These and related questions are familiar to philosophers of science, and indeed to all philosophers, but they may not be commonly heard at a science fair where kids are otherwise playing with solar powered machines, stethoscopes, spiders, and fluorescent bacteria.

For the first time at Science Rendezvous, a free coast-to-coast open house and festival that showcases feats of science and engineering, the Department of Philosophy asked key questions about science through engaging activities that piqued the curiosity of kids and adults alike.

Check out pictures from the event on our Facebook page.

Michael Miller chats with kids. St. George Lecturer Alex Koo and Assistant Professor Michael Miller, both specialists in philosophy of science, worked with undergraduate philosophy students Olivia Smith, Kenzie Tsang, Matthew Gerry, and Brittany D’Annunzio to set up a “black box activity” at the Science Rendezvous philosophy booth. Plain black cardboard boxes of varying sizes were sealed with everyday objects inside and visitors were asked to try to guess the contents of the boxes without looking.

“Black Box activities demonstrate a style of reasoning often used in science,” says Koo. “Scientists investigate the world and draw conclusions using indirect evidence. When they acquire more evidence, their hypotheses change. This was reflected when people moved the boxes and manipulated them in different ways; their guesses changed as well.”

Participants also had the chance to reach their hands in to boxes to examine objects by touch and then attempt to recreate what they felt with Lego or Play-Doh. And in the most popular activity, clear jars filled with various types of candy could be compared to one opaque jar containing a mystery candy.

After participants made their best guesses, Koo and the philosophy team asked them how certain they were. Could any other objects fit the data they had? What could they simply never know about the mysterious objects?

“This line of questioning showed [participants] the limits in their confidence and knowledge claims about what is inside the box,” says Koo. “Through this technique we were able to demonstrate the philosophical problems of scientific realism, underdetermination, and limitations of abductive inference.”
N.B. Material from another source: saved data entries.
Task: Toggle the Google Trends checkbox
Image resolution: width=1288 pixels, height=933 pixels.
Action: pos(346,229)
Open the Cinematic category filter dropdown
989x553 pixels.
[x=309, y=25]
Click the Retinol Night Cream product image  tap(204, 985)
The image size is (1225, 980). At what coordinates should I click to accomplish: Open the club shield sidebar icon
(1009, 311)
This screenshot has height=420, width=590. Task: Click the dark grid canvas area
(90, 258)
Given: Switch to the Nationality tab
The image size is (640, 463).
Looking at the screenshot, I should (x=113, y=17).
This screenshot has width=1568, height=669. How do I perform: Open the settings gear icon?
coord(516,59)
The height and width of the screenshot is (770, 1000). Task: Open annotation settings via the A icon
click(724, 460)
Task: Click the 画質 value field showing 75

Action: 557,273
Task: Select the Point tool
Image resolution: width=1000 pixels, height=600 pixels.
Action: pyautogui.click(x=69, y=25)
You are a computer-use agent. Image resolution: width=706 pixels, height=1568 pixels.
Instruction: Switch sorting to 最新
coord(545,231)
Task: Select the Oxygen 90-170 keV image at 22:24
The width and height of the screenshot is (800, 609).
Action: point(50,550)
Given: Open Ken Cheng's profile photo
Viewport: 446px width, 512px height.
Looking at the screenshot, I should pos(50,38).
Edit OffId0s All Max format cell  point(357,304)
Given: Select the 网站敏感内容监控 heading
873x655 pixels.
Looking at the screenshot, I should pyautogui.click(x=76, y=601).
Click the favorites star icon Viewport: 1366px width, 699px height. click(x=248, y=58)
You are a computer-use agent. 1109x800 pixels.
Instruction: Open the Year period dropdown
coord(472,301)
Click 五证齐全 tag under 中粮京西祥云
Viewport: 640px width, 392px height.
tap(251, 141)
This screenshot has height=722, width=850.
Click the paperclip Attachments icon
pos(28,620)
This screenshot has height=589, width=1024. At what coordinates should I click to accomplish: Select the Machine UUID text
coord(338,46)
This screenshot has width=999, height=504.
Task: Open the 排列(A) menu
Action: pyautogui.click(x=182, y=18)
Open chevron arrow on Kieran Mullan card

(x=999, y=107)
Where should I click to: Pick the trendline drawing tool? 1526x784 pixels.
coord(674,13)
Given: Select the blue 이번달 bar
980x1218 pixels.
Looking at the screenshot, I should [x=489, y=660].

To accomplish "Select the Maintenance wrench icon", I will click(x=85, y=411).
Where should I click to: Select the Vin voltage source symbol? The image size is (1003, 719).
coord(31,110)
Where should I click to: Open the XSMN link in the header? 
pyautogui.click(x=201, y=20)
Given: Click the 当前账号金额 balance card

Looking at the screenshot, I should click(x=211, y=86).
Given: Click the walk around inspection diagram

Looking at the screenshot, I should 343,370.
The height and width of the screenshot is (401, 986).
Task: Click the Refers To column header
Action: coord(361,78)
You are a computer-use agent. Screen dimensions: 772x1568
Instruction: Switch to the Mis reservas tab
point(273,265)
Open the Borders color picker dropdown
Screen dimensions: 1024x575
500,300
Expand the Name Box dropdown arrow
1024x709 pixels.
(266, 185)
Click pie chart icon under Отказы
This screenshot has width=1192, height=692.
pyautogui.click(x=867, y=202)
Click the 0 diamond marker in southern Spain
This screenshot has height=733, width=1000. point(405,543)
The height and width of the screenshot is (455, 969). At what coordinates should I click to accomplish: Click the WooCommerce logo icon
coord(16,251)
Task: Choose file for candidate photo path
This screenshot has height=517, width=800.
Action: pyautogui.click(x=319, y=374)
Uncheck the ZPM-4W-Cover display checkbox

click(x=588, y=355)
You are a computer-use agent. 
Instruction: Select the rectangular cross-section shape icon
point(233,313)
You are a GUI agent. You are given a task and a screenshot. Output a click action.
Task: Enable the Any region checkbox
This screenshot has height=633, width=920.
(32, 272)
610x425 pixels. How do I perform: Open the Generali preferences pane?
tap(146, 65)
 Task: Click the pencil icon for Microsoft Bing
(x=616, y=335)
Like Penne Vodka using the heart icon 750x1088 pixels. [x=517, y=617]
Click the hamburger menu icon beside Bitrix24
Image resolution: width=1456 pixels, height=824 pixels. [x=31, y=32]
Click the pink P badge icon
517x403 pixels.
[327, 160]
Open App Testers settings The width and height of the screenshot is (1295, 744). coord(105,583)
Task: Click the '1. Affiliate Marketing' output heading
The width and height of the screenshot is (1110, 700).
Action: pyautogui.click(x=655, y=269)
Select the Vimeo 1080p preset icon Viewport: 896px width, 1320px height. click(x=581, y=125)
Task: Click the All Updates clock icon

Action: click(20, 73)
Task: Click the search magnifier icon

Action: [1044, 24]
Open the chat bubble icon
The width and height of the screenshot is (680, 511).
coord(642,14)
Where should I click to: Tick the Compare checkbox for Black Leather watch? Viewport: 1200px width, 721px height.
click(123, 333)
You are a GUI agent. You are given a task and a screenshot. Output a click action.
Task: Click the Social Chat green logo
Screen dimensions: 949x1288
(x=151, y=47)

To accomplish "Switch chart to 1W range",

A kid puts a box up to his ear. Asked what kinds of reactions the philosophy team got, Koo says: “The amount of curiosity from our participants was incredible—there’s just something about a sealed box that makes kids and adults alike really want to know what’s inside. They were all so excited to make a guess immediately after a quick shake. Suggesting that they try to gather more information by fiddling with boxes in different ways was amazing to watch. Every time they gathered more data you could see them revising their guesses in their minds. It was like watching little scientists in real time.”

Koo says he and the team were “blown away” by how committed some of the kids participating in the black box activities were. “We were also really thrilled at how many adults simply saw the philosophy sign and wanted to come over and see what philosophers were doing at a science fair,” he says.

“The best thing about the day was watching our undergraduate student volunteers interact with the kids and get to talk philosophy in a fun and relatable way,” says Koo. “It’s not often that philosophers genuinely get a chance to interact with the community, and seeing how successful it was with the kids at the festival was just fantastic.”